Chiostro di Voltorre, Gavirate

Curato da
Associazione Giuseppe e Gina Flangini

SEDE ESPOSITIVA
Chiostro di Voltorre a Gavirate

12 marzo – 6 aprile 2010

Nella suggestiva cornice del Chiostro di Voltorre la Provincia di Varese presenta la mostra “Giuseppe Flangini. Stupore e incanto”: una novantina di opere, tra olii, disegni e materiale illustrativo, provenienti dall’Italia e dall’estero. Tra la grafica, i disegni dell’ Archivio Storico della Fondazione Corriere della Sera realizzati dall’artista per la testata milanese, esempio di una ricchissima produzione grafica che lo vide collaborare con numerose riviste e quotidiani. All’interno di tre sezioni, dedicate agli affetti famigliari, al paesaggio e al teatro, si affronta il tema della meraviglia: il visitatore si sofferma stupito, ma nel contempo incantato di fronte ad una realtà, vera o immaginata, che lo lascia attonito. Per Flangini, infatti, la pittura è uno strumento di straordinario coinvolgimento intimo e sociale, attraverso il quale […] l’artista interagisce con l’osservatore che ne percepisce il messaggio a volte in maniera nitida, altre intrinseca, ma pur sempre introspettiva. Infatti, il suo è uno sguardo interiore che si ferma non laddove è fisicamente, ma dove la sua mente vibra e vorrebbe trovarsi, con intenzionale pregnanza fisica, dentro al quadro (Antonio D’Amico).

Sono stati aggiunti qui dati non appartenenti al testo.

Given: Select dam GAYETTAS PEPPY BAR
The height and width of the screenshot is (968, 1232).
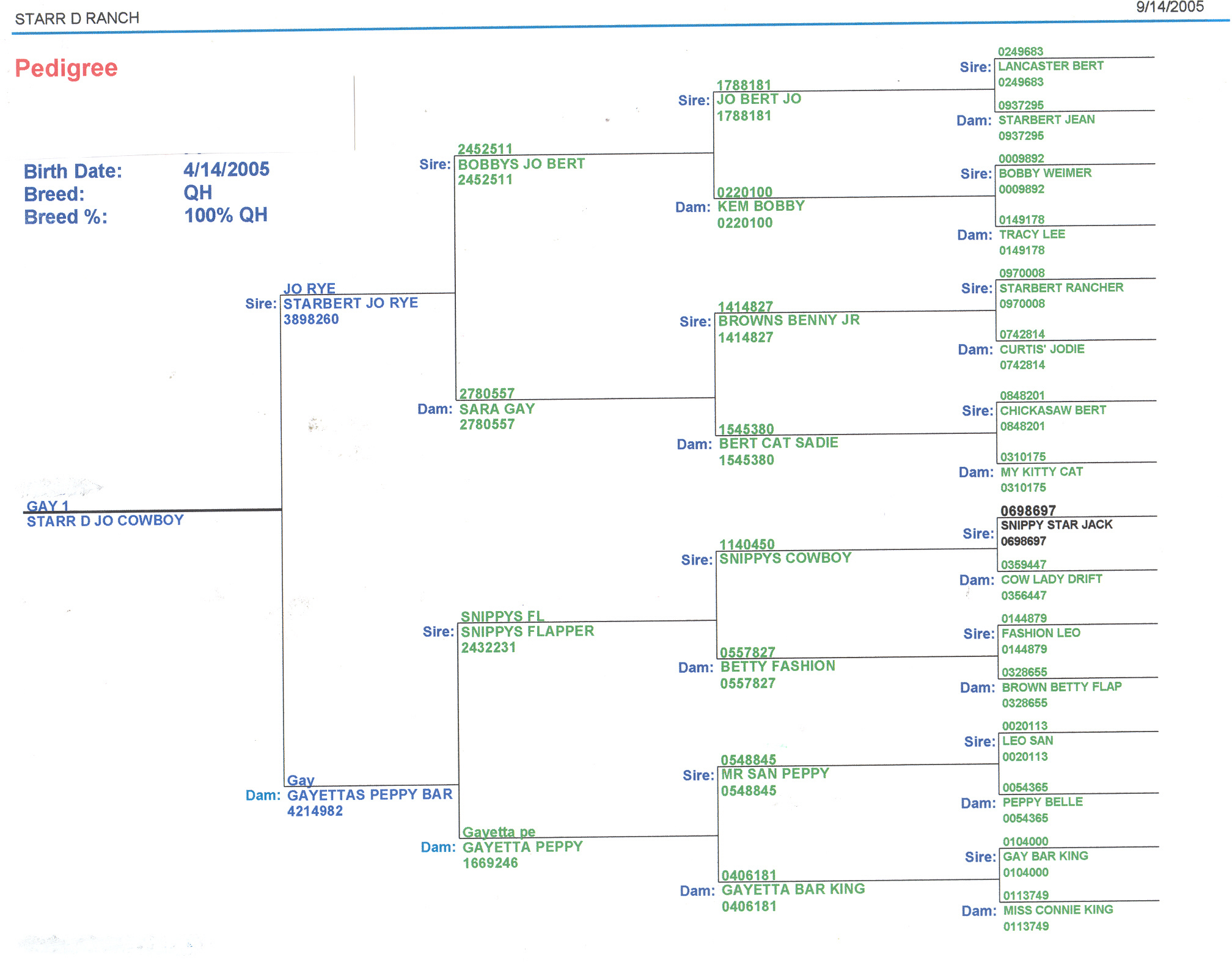Looking at the screenshot, I should coord(370,794).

Giuseppe Flangini è stato scelto, tra i nomi illustri dell’arte antica e moderna, dal Ministero degli Affari Esteri per rappresentare, anche sotto l’egida della Provincia di Varese, la cultura italiana a Europalia International 2003. La mostra vuole rendere un doveroso omaggio all’artista a cinquant’anni dalla morte.

Giuseppe Flangini. Stupore e incanto
L’arte pittorica di Giuseppe Flangini è lo specchio limpido di un’epoca, quella della sua vita compresa fra il 1898 e il 1961, in cui le diverse esperienze artistiche si riflettono sulle sue opere intrise di un “ritorno all’ordine” candidamente interpretato con un animo creativo, aperto a catturare le micro cellule invisibili della realtà che lo circonda. Quella che Flangini imprime sulla tela è una vita interiore, intima, una realtà che gli appartiene in chiave affettiva e che egli con un animo silente lascia intravedere per mezzo di colori che trasudano il sapore dell’incanto.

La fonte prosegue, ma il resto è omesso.